As described earlier, Reselect only memoizes on the most recent inputs (ie, it has a cache size of 1). That means that selectItemForThisComponent will never memoize correctly, because it's never being called with the same inputs back-to-back.

This code will still run and work, but it's not fully optimized. For the absolute best performance, we need a separate copy of selectItemForThisComponent for each instance of <SomeComponent>.

The React-Redux connect function supports a special "factory function" syntax for mapState and mapDispatch functions, which can be used to create unique instances of selector functions for each component instance.

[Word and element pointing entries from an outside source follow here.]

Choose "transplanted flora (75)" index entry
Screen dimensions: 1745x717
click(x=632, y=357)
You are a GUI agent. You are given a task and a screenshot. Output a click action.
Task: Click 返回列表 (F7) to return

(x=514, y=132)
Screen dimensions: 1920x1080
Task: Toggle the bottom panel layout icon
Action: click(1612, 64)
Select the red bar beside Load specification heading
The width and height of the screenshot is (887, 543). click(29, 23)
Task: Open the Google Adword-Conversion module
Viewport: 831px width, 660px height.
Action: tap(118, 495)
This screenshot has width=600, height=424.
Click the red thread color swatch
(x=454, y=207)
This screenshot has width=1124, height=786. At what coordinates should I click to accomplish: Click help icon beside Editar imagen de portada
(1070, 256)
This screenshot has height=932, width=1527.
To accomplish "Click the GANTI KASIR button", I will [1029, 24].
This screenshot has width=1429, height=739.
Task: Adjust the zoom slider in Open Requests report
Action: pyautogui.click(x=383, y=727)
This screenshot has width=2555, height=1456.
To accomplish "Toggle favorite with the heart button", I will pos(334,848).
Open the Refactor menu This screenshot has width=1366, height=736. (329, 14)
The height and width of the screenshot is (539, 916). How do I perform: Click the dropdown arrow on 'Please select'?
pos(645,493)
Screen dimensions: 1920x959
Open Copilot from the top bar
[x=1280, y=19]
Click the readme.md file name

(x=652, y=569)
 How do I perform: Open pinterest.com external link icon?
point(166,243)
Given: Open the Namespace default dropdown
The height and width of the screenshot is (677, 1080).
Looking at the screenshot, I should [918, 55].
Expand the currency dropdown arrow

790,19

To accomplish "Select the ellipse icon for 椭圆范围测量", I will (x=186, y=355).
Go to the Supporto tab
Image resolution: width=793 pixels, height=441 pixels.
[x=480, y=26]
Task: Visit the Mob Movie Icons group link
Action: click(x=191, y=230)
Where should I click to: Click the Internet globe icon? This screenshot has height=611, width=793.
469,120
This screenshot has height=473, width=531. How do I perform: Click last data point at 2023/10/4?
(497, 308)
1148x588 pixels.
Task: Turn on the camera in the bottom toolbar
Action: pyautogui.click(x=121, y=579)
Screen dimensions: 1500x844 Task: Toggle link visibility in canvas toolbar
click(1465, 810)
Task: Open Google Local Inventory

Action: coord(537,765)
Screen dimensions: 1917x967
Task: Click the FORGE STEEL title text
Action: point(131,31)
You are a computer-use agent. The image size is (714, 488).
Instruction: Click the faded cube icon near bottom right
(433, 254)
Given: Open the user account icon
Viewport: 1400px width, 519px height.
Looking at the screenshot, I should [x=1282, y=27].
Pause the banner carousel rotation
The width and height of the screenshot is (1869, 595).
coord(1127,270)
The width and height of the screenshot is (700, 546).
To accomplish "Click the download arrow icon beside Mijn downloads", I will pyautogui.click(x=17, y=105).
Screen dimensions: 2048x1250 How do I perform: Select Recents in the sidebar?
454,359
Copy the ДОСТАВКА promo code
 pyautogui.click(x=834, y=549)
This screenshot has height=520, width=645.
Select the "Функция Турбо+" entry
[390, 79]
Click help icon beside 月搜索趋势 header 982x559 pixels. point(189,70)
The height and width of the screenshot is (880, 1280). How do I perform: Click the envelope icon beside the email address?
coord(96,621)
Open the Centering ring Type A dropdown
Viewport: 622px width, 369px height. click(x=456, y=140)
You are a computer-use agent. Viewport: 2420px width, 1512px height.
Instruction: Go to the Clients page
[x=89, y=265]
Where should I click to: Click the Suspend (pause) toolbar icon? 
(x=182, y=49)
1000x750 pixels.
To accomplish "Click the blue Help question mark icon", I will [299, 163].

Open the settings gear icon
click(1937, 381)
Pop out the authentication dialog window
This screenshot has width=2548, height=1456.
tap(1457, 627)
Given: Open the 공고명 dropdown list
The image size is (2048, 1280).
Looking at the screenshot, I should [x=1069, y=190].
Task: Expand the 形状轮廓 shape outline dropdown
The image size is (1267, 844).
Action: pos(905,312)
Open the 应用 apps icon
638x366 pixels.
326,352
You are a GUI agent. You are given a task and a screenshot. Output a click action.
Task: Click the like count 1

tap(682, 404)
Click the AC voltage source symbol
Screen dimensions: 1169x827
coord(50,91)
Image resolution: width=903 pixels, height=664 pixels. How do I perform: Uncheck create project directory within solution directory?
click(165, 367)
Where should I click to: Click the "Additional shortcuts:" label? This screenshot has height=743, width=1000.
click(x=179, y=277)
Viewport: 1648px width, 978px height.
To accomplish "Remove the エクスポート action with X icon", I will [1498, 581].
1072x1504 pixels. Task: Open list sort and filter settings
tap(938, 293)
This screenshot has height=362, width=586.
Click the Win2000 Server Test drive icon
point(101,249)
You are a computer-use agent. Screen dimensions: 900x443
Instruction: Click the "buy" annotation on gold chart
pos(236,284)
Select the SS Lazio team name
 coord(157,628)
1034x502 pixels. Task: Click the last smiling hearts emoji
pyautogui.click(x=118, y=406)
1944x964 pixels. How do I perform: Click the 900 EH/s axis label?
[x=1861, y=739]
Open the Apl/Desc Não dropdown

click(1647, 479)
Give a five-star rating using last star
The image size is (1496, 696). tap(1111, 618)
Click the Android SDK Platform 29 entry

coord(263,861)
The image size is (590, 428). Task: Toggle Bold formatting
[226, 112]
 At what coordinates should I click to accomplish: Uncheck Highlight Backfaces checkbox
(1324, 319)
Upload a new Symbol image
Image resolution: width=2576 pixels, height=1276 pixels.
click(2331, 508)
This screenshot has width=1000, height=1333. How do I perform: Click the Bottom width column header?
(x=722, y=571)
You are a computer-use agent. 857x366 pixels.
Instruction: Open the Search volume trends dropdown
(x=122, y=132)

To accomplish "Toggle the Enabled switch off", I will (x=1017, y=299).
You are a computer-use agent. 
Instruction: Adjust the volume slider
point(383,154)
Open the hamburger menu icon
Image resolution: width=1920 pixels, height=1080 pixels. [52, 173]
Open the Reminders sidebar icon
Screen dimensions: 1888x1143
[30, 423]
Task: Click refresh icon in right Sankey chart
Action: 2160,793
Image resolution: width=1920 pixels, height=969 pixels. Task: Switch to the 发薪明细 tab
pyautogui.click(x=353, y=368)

If the first call to a mapState or mapDispatch function returns a function instead of an object, connect will use that returned function as the real mapState or mapDispatch function. This gives you the ability to create component-instance-specific selectors inside the closure:

const makeUniqueSelectorInstance = () => createSelector(
    [selectItems, selectItemId],
    (items, itemId) => items[itemId]
);    

const makeMapState = (state) => {
    const selectItemForThisComponent = makeUniqueSelectorInstance();

    return function realMapState(state, ownProps) {
        const item = selectItemForThisComponent(state, ownProps.itemId);

        return {item};
    }
};

export default connect(makeMapState)(SomeComponent);

Both component 1 and component 2 will get their own unique copies of selectItemForThisComponent, and each copy will get called with consistently repeatable inputs, allowing proper memoization.

Final Thoughts

Like other common Redux usage patterns, you are not required to use selector functions in a Redux app. If you want to write deeply nested state lookups directly in your mapState functions or thunks, you can. Similarly, you don't have to use the Reselect library to create selectors - you can just write plain functions if you want.

Having said that, you are encouraged to use selector functions, and to use the Reselect library for memoized selectors. There's also many other options for creating selectors, including using functional programming utility libraries like lodash/fp and Ramda, and other alternatives to Reselect. There's also utility libraries that build on Reselect to handle specific use cases.